Ezra Theodore is a newly minted 6, in kid years. His Papaw and I like calling him Teddy, since his middle name is courtesy of my late father. While he isn’t fond of the name, he has officially acquiesced, provided only the two of us use that moniker. He has an old soul. Teddy would rather stay in than venture out in the world. There are perfectly good things to eat here. Why on earth would a person want to go out in the hustle and bustle of the world to eat fast food? See, he likes his food room temperature. Like a modern-day Baby Bear character from Goldilocks, not too hot and not too cold is his preference. Also, he doesn’t like to take crazy chances. I believe this child will make a top-notch risk assessor one day with a bright future in insurance. He worries about things like cars going too fast and dogs approaching in an unkind manner. To him, the perfect afternoon consists of animal documentaries, drawing pictures of his grandparents doing heroic things, and eating cheese quesadillas that have been sitting on the counter for approximately 15 minutes. He’s easy to please.

Being six, Teddy has some speech patterns that make my heart leap from my chest in sheer happiness.

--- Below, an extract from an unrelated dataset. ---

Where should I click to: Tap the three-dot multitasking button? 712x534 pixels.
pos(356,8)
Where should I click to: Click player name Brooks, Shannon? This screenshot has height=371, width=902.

His th sounds come out as f sounds. I have decided to never, ever correct him. I sincerely hope, and it is okay for me to do so because I am not his mother, thus I can revel in this speech pattern preciousness with no worries of his future, that he will one day greet me when I am a very old woman and he a grown-up man. I pray his th still blankets my soul as an f. See, he finks about things. He really, really finks hard about all sorts of things. The eyebrows come together like a knit one purl one stitch on a fine homemade sweater. The bottom lip drops down and pops out the tiniest bit. The enormous blue eyes look toward the back of his head, but not all the way. Arms are limp at his sides. That is when you know. This boy can fink. Did I tell you? Yeah, he’s a sweet doppelganger for his uncle, my first son.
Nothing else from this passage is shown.